Riemannian Geometry of Optimal Driving and Thermodynamic Length and its Application to Chemical Reaction Networks

TL;DR

This paper extends the Riemannian geometric framework for optimal driving of chemical reaction networks to nonequilibrium conditions, providing new bounds on dissipation and insights into thermodynamic length without restrictive assumptions.

Contribution

It generalizes the geometric approach to nonequilibrium systems, introduces a weighted Fisher information metric for chemical concentrations, and derives dissipation bounds along steady state manifolds.

Findings

Dissipation can be bounded using the embedded steady state manifold.

The weighted Fisher information metric characterizes dissipation due to diffusive driving.

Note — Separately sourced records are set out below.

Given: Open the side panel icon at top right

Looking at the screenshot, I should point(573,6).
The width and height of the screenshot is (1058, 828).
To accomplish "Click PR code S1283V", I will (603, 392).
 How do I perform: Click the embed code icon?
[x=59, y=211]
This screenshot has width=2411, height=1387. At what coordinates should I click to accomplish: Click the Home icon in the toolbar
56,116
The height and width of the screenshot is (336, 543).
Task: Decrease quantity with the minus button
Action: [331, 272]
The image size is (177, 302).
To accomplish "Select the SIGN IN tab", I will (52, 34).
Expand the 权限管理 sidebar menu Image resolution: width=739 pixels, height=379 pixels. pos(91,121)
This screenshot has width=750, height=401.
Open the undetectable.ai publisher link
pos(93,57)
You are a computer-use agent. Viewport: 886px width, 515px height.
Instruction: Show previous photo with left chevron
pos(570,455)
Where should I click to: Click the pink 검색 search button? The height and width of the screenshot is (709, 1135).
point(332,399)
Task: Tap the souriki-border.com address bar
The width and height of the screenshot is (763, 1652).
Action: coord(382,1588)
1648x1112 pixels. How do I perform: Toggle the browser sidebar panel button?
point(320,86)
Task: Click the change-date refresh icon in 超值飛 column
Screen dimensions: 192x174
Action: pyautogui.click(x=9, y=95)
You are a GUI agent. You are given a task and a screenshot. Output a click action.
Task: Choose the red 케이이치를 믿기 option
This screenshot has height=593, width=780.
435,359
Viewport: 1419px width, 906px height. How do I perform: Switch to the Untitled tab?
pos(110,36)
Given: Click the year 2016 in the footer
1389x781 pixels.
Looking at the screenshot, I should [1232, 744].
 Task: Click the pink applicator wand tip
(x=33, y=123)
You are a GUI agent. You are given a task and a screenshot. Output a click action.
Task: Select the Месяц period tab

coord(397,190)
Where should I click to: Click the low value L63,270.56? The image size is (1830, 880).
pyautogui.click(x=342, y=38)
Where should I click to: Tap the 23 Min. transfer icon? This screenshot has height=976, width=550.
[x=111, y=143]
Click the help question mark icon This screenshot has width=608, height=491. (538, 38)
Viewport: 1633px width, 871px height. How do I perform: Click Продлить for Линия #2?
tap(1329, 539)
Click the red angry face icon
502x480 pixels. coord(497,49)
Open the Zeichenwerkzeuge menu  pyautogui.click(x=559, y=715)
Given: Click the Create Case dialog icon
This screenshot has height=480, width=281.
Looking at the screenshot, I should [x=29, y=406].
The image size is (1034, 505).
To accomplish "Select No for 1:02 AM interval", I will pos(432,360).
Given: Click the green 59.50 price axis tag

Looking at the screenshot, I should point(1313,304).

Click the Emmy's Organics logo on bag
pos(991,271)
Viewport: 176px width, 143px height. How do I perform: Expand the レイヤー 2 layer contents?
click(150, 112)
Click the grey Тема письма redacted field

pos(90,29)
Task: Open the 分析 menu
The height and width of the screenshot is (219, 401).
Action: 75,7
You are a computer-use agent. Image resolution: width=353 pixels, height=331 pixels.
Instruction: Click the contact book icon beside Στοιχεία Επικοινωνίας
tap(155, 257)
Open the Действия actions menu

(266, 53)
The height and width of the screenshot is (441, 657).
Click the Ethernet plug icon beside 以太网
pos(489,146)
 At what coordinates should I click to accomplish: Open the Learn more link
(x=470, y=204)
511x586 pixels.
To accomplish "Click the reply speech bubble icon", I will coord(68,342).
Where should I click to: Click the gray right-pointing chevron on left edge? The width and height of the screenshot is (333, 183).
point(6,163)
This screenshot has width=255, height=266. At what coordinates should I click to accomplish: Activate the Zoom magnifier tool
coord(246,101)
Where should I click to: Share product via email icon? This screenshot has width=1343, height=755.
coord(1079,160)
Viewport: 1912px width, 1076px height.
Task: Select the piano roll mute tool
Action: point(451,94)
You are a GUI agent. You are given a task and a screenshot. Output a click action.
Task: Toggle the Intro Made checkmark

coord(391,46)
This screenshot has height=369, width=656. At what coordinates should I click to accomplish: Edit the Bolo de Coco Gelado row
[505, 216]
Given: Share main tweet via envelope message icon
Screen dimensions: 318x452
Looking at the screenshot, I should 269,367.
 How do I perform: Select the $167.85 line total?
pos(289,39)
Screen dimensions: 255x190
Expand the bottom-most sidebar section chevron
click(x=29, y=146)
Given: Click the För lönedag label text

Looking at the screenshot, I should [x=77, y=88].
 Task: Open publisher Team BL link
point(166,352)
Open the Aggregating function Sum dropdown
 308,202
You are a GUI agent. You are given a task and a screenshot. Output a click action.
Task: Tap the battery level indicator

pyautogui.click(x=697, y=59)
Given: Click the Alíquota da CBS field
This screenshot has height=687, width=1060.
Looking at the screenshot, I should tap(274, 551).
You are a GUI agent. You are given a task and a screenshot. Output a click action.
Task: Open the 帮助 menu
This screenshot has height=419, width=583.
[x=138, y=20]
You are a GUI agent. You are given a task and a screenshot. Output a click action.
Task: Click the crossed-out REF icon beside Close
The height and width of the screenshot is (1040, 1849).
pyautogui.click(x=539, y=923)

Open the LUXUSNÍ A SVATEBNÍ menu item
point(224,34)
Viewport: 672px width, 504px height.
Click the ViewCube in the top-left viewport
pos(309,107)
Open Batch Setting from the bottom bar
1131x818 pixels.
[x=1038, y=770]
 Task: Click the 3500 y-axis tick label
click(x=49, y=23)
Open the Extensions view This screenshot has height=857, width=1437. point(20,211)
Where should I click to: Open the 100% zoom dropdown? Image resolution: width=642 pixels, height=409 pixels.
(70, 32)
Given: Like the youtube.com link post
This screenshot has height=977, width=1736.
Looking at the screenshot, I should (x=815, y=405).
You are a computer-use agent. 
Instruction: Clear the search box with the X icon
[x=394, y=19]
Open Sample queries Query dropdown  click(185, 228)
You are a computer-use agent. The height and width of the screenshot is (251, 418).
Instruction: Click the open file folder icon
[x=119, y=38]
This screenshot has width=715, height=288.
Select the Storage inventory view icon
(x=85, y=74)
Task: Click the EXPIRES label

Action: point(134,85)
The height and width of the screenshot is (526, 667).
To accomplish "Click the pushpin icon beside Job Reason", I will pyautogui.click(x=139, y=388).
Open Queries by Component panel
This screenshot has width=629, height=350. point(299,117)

Analytic expressions for geodesics and dissipation bounds are provided.

Abstract

It is known that the trajectory of an endoreversibly driven system with minimal dissipation is a geodesic on the equilibrium state space. Thereby, the state space is equipped with the Riemannian metric given by the Hessian of the free energy function, known as Fisher information metric. However, the derivations given until now require both the system and the driving reservoir to be in local equilibrium. In the present work, we rederive the framework for chemical reaction networks and thereby enhance its scope of applicability to the nonequilibrium situation. Moreover, because our results are derived without restrictive assumptions, we are able to discuss phenomena that could not been seen previously. We introduce a suitable weighted Fisher information metric on the space of chemical concentrations and show that it characterizes the dissipation caused by diffusive driving, with arbitrary diffusion rate constants. This allows us to consider driving far from equilibrium. As the main result, we show that the isometric embedding of a steady state manifold into the concentration space yields a lower bound for the dissipation when the system is driven along the manifold. We give an analytic expression for this bound and for the corresponding geodesic, and thereby are able to dissect the contributions from the driving kinetics and from thermodynamics. Finally, we discuss in detail the application to quasi-thermostatic steady states.